- **Task goal**
Lines in the listing below may contain the string "profile". Say how many do, giving only the number.
··· Records provided ···
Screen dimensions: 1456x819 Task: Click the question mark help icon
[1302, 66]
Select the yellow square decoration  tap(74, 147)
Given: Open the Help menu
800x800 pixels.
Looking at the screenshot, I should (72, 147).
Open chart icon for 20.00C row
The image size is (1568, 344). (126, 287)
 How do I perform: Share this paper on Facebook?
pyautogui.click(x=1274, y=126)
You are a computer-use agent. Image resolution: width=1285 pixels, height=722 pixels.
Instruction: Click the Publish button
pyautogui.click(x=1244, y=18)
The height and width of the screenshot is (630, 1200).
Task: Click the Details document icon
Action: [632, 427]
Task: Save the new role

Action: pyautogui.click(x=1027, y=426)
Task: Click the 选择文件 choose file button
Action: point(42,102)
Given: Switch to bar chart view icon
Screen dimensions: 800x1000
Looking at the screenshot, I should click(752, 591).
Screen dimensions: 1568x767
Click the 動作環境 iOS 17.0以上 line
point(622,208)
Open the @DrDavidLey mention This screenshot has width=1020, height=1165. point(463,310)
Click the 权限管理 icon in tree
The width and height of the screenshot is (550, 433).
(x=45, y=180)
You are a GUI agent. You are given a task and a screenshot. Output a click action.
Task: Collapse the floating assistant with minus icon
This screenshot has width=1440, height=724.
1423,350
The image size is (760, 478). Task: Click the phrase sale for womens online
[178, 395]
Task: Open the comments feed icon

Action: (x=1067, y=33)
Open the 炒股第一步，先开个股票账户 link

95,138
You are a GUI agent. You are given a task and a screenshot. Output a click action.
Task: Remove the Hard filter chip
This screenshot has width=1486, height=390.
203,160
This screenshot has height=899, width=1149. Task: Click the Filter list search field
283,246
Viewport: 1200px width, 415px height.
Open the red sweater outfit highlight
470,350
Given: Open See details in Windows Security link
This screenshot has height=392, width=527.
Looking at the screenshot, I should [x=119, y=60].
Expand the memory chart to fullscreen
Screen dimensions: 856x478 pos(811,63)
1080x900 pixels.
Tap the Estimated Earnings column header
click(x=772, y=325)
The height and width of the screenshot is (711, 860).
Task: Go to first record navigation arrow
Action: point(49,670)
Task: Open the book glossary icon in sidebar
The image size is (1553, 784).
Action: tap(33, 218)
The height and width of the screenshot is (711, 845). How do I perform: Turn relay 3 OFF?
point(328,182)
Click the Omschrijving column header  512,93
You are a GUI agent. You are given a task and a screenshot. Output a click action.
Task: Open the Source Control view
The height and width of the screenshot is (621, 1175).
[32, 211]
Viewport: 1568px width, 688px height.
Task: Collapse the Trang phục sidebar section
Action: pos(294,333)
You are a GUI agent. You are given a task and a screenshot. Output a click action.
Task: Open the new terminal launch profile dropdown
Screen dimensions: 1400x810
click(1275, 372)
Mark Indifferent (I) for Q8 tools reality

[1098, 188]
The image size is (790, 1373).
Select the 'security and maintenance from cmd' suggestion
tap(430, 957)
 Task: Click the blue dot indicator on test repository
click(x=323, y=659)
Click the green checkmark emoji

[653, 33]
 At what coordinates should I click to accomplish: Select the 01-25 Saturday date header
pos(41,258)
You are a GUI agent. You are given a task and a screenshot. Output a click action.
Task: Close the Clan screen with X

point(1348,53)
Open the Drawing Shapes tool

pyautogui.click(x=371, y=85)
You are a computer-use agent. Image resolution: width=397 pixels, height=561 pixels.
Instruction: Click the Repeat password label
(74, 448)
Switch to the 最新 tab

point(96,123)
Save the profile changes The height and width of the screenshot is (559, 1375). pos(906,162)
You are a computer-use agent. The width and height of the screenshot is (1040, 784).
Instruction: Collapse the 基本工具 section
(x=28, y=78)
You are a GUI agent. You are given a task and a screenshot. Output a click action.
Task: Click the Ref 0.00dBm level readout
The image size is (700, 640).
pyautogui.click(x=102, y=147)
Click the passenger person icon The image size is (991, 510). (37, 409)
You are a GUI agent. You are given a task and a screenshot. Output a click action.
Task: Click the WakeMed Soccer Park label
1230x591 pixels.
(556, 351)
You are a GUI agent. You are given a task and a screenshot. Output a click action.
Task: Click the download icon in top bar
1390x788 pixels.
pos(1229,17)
···
- **Exercise answer**
2